EXTRACTED TEXT:

Verenex submits Final Appraisal Report and preliminary development plan for A1-47/02 Field in Libya



    CALGARY, Nov. 11 /CNW/ - Verenex Energy Inc. ("Verenex" or the "Company")
(TSX - VNX) is pleased to announce that it has submitted a Final Appraisal
Report (the "Report") for the A1-47/02 Field to the Area 47 Management
Committee ("MC") which includes representatives of Verenex, Medco
International Ventures Limited and the Libyan National Oil Corporation
("NOC"). The Report recommends that the field be declared commercial as a
first step in advancing a 50,000 bopd (gross) Phase 1 development project in
the southern part of Area 47. Under terms of the Exploration and Production
Sharing Agreement ("EPSA"), a declaration of commerciality by the Area 47 MC
would clear the way to establish a Joint Operating Company ("JOC") with the
NOC as a 50% partner to finalize the development plan and to execute the
project.
    The Report includes a comprehensive assessment of results from the
A1-47/02 oil and gas discovery well drilled in late 2006 and three appraisal
wells A2, A3 and A4-47/02 drilled over the 2007 to 2008 period and provides
projections of reservoir performance under a range of depletion mechanisms,
estimated recoverable resources, well performance profiles and development
drilling requirements that will optimize oil and gas recovery over the life of
the field.
    The Report also presents a preliminary development plan, estimated costs
and economics for a project that would include not only the A1-47/02 field as
its core but also the nearby B1, C1, D1 and F1-47/02 oil and gas discoveries
to comprise a multi-field project producing approximately 50,000 bopd (gross)
of light sweet crude oil and 50 mmscfpd of natural gas. Verenex expects to
submit final appraisal reports to the Area 47 MC for these additional fields
by year-end 2008.
    The Company believes that it is feasible to establish first oil
production in 2011, subject to partner and NOC approvals and negotiation of
transportation and marketing arrangements with the NOC and pipeline operators
in the area. Preliminary development costs including facilities, gathering
systems and sales pipelines are estimated to be in the range of US$800 to 850
million (gross). The Company's share of development costs is 25% under terms
of the EPSA.

TASK SET:
**a.** From the Verenex press release, print the passage beginning with the words containing "The Report includes" and ending with "approximately 50,000 bopd (gross)".
**b.** In the Verenex press release, what range are the preliminary development costs estimated to fall in?
**c.** Render this sentence from the Verenex press release in Spanish: "The Company's share of development costs is 25% under terms of the EPSA."

EXCERPTED RECORDS:
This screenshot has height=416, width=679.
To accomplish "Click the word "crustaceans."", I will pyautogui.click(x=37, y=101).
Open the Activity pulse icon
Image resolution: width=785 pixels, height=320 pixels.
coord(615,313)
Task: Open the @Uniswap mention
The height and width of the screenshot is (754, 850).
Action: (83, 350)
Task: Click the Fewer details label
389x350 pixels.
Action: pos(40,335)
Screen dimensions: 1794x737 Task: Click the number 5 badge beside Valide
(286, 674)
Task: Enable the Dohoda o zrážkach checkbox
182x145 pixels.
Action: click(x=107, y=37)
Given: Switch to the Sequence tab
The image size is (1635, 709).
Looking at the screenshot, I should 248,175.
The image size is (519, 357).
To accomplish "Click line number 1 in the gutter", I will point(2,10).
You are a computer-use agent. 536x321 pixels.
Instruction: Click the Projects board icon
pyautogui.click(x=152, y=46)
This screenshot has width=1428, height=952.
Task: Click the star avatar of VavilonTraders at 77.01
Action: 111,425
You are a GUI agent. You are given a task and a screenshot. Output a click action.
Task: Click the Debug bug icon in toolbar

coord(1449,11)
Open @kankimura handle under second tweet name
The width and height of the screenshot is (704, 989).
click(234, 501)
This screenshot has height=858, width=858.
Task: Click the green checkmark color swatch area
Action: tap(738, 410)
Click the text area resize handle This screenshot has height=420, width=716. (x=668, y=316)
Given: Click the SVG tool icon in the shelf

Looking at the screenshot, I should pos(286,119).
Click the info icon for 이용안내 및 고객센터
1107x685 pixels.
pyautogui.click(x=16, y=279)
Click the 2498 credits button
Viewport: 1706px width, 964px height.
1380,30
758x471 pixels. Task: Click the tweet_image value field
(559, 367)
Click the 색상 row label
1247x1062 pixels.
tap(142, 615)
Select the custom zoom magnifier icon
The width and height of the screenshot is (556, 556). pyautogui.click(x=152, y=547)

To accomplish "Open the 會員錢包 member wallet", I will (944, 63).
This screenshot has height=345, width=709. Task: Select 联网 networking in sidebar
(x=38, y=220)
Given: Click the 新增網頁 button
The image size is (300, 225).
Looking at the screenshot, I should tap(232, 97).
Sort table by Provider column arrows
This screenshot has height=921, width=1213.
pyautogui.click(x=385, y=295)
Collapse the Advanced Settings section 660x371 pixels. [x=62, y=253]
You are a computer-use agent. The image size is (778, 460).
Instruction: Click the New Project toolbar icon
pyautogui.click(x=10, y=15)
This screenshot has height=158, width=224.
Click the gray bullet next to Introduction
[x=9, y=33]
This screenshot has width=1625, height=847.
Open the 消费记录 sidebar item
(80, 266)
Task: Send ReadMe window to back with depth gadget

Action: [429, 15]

ANSWERS TO THE TASKS:
**a.**
The Report includes a comprehensive assessment of results from the
A1-47/02 oil and gas discovery well drilled in late 2006 and three appraisal
wells A2, A3 and A4-47/02 drilled over the 2007 to 2008 period and provides
projections of reservoir performance under a range of depletion mechanisms,
estimated recoverable resources, well performance profiles and development
drilling requirements that will optimize oil and gas recovery over the life of
the field.
    The Report also presents a preliminary development plan, estimated costs
and economics for a project that would include not only the A1-47/02 field as
its core but also the nearby B1, C1, D1 and F1-47/02 oil and gas discoveries
to comprise a multi-field project producing approximately 50,000 bopd (gross)

**b.** US$800 to 850 million (gross).

**c.** La participación de la Compañía en los costos de desarrollo es del 25% según los términos del EPSA.